> _Yapılacaklar_:
a – Göcek metnine göre körfezdeki adaların en büyüğü hangisidir?
b – Göcek metninde özel adıyla anılan bütün koy, ada ve körfezleri sıralayın.
c – Göcek metninde "Göcek Muğla iline" sözcüklerini içeren yerden başlayıp "altın oran oluşturuyor." ile biten bölümü harfi harfine yeniden yazın.

> _Verilen metin_:
Rüzgâr nereye eserse ben oraya giderim diyenlerin sonunda geleceği yer Göcek! Masmavi suları ve yemyeşil çam ağaçlarının içinde huzur ve sakinlik eşliğinde ister tekne turlarıyla ister tarihi gezileriniz ile taçlandıracağınız tatiliniz Göcek’te ayrı bir güzel. Diyelim ki kafanıza esti ve Göcek’e gelmeye karar verdiniz. Fakat fazla alternatif sunduğundan ne yapacağına karar veremediniz. İşte biz sizin bu kafa karışıklığını gidermek ve içinizi rahatlatmak için Göcek’in olmazsa olmazları ve görmeniz gereken temel şeylerden bahsedeceğiz.
Göcek Muğla iline bağlı şirin bir köydür. 40 yıl öncesine kadar Göcek, turistlerin keşfetmediği sessiz ve küçük bir bölgeydi. Ancak son zamanlarda Göcek mavi yolculukları ile beraber popülerliği hızla gelişmiş ve en çok bilinen yerlerden biri olmuştur. Fethiye Körfezi’nde yer alan Göcek koyları, birbirinden farklı güzelliğe sahip ve doğayla uyumlu muhteşem bir altın oran oluşturuyor.
Göcek’te Mutlaka Görülmesi gereken yerler
Mavi yolculukta her bir noktasında durulan yer olan Göcek’in ok sayıda koy ve plajları vardır. İnci değerinde olan bilgilerimiz ile söylemek gerekirse, bunlardan en çok beğendiklerimiz Göbün koyudur. Bu koy uzaktan bakıldığında tropik bir ada gibi görünür ve turkuazla yeşilin iç içe geçtiği bir cennettir. Özel mülk olarak bilinen tek ada olan Zeytinli Ada, adından da anlaşıldığı gibi zeytin ağaçlarıyla kaplıdır ve adada Osmanlı dönemine ait bir zeytin sıkma atölyesi bile vardır. Körfezdeki adaların en büyüğü olan Tersane adası ise eski Rum yerleşiminin kalıntılarını hala üzerinde taşımaktadır. Tersane Adası’nda Kleopatra Hamamı ve iskelenin hemen yanında ise bir bölümü sular altında kalmış bir Bizans manastırında kalıntılarını görebilirsiniz.

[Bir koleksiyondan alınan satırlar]
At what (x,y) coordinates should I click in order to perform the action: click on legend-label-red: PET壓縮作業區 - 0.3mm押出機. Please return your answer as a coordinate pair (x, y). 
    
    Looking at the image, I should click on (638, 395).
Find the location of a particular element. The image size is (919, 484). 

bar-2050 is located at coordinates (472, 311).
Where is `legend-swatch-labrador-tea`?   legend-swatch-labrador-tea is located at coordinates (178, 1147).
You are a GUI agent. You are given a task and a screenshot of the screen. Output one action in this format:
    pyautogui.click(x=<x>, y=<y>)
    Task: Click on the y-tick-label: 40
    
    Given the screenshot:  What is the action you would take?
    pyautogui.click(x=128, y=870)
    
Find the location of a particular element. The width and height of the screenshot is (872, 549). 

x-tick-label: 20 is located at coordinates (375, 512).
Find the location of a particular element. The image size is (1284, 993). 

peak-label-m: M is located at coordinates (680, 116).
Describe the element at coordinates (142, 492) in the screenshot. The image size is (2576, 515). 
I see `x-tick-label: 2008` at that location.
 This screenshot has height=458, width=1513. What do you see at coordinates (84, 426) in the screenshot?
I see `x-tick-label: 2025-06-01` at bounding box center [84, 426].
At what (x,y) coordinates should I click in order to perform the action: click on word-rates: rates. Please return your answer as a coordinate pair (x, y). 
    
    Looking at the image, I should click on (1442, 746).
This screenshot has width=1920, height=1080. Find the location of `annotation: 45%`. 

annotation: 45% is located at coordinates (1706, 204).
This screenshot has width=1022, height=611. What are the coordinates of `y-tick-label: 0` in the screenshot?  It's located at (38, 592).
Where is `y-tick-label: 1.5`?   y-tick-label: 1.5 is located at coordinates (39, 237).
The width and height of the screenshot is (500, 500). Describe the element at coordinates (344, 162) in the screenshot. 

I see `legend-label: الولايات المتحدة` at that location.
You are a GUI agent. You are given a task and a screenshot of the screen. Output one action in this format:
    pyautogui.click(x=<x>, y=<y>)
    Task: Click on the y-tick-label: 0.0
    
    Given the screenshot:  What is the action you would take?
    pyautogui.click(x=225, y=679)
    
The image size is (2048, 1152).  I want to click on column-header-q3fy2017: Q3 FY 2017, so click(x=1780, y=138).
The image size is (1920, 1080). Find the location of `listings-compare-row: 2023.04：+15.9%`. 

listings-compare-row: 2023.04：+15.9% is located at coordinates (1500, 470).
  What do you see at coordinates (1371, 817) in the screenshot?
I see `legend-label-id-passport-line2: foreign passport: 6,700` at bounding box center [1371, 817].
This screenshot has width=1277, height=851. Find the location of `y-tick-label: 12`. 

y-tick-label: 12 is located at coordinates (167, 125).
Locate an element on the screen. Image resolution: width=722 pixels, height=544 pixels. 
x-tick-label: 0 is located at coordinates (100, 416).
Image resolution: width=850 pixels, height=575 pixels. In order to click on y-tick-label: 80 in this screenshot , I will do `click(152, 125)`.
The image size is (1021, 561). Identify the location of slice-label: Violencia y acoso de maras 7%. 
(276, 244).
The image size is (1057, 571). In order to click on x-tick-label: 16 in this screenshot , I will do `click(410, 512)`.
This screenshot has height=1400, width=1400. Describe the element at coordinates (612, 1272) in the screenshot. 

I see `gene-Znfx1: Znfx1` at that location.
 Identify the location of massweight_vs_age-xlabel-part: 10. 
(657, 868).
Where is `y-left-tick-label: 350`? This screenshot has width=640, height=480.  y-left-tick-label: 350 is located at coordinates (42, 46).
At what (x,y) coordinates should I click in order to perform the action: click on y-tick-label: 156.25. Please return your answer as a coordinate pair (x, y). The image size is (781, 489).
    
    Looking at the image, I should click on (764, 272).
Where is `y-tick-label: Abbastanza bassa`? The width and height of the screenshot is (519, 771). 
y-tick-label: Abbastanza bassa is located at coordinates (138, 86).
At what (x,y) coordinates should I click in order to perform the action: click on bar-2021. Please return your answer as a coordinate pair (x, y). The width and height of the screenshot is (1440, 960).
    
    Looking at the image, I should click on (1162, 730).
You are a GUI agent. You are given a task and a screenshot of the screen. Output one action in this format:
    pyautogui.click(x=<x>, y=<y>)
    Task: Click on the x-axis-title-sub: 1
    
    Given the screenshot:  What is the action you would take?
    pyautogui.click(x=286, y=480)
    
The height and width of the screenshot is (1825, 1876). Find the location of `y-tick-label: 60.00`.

> _Yanıtlar_:
a – Tersane Adası.

b – Fethiye Körfezi, Göbün koyu, Zeytinli Ada, Tersane Adası

c –
Göcek Muğla iline bağlı şirin bir köydür. 40 yıl öncesine kadar Göcek, turistlerin keşfetmediği sessiz ve küçük bir bölgeydi. Ancak son zamanlarda Göcek mavi yolculukları ile beraber popülerliği hızla gelişmiş ve en çok bilinen yerlerden biri olmuştur. Fethiye Körfezi’nde yer alan Göcek koyları, birbirinden farklı güzelliğe sahip ve doğayla uyumlu muhteşem bir altın oran oluşturuyor.